I’m using Unity views as a part in a bigger, native iOS/Android app quite often. The communication is from CPP to C# is via MonoBindings.
In a future with IL2CPP, will it be possible to hook up custom C++ code? In other words, will we have access to the unity generated code BEFORE final compilation? Or is the only way to do so by loading runtime libraries?
thanks!
Thanks a lot for sharing that information! This is really appreciated!
I forgot about that. So stuff like reflection won’t work anymore with IL2CPP?
@RalpH so standalone are less stable in IL2CPP?
We already have this with Mono, in a much harder to maintain situation
Yes, we are not trying to reinvent the wheel.

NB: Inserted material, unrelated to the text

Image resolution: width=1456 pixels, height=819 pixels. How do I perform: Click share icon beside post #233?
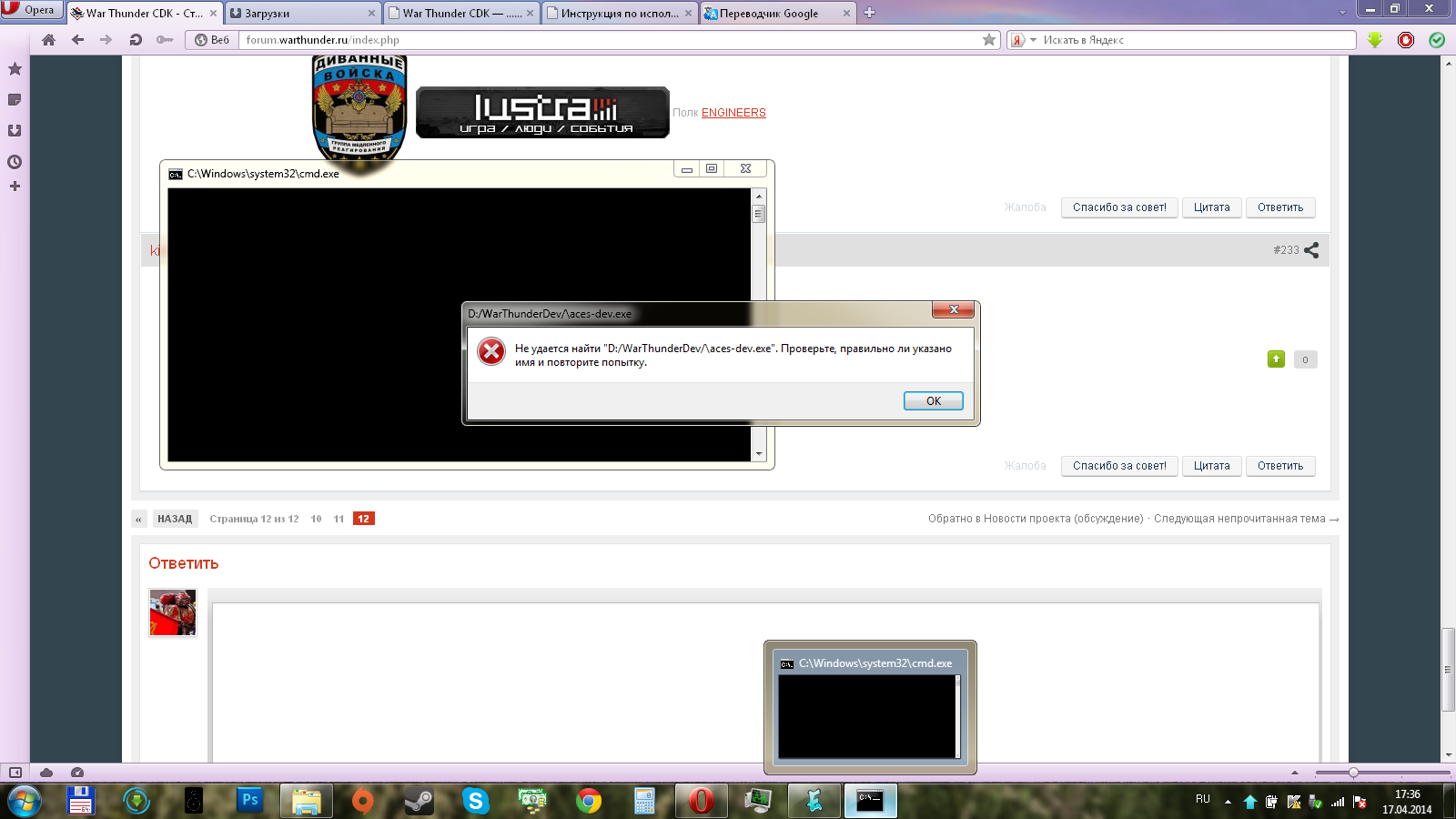(1311, 250)
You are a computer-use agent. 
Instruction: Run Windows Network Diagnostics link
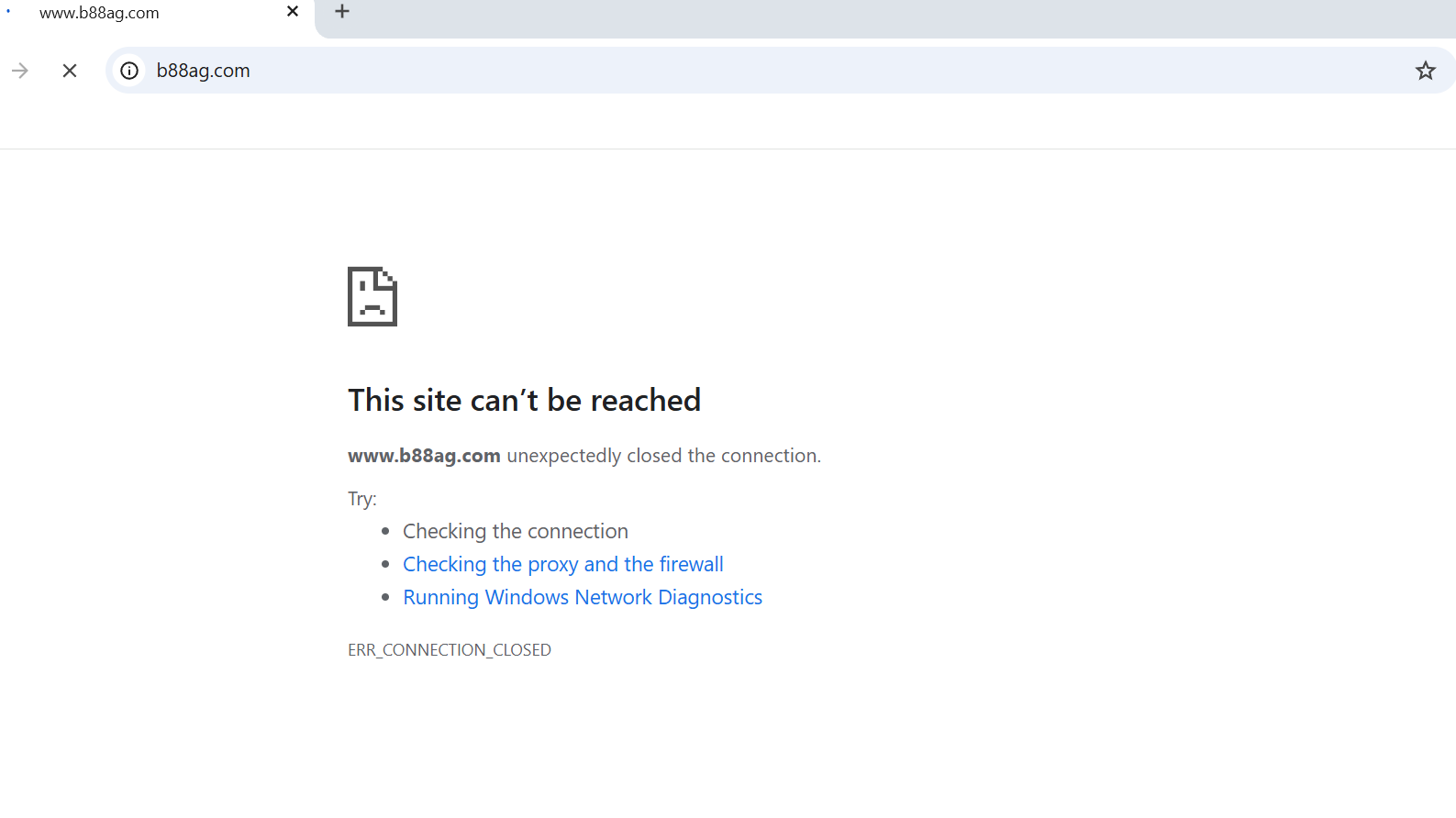[582, 597]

Yes, the choice was to leverage all the work being done by the C++ compiler vendors rather than writing and maintaining all the code generation, optimization, etc ourselves for each architecture in mono.
I won’t go into pricing, but dropping the web player is not our choice as mentioned many other places. At least 2 top browsers are going to be disabling plugins which is out of our control.

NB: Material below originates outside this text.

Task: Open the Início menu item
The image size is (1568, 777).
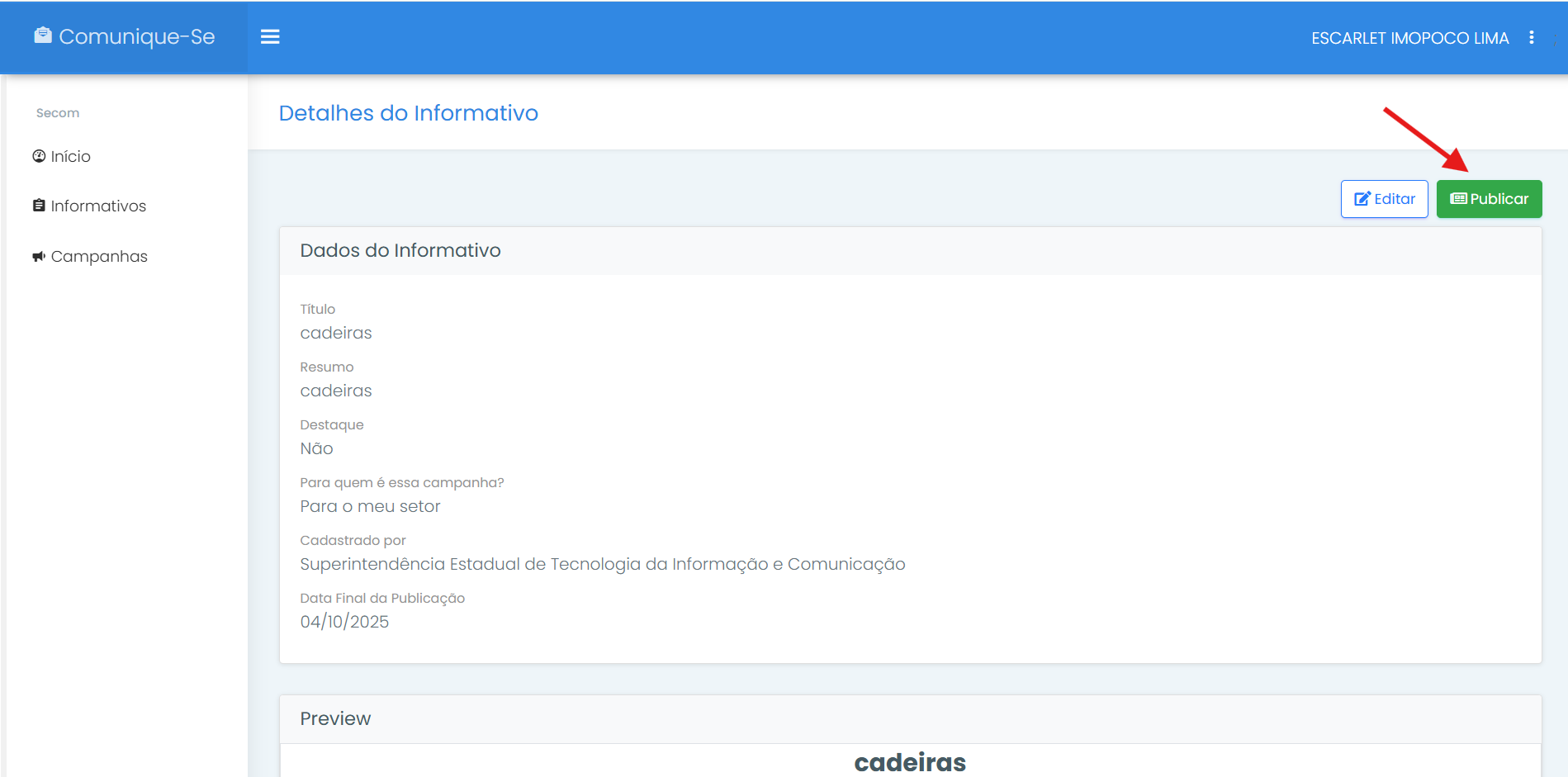Action: 70,157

Almost all this applies to Mono, or any JIT/compiler
I’d say things have been going downhill and this is our best attempt at resolving that.
I’m not completely surprised by this announcement, having been at the GDC WebGL talk. They hinted at other possible uses for the technology, but it’s definitely a bold direction to move in. While I actually do find this to be very cool (I love C#), it sort of begs the question… why not just allow side-stepping to c++? I mean, it’s not my favorite language, but it would not be the end of the world for me, and it would enable those who want the performance to get it.
Reflection will work. Stuff like System.Reflection.Emit will not. No dynamic code generation at runtime.
Most of reflection will work, just not dynamic code generation.
You can already write C++ when you need it via plugins. You can’t script directly in C++, but you can easily move performance intensive logic there if you need it.
The problem with exposing C++ as a ‘scripting’ language is that you still need to deal with all the rules of the .Net ecosystem (garbage collection for example). We have found internally that writing C++ which plays by the rules is extremely hard.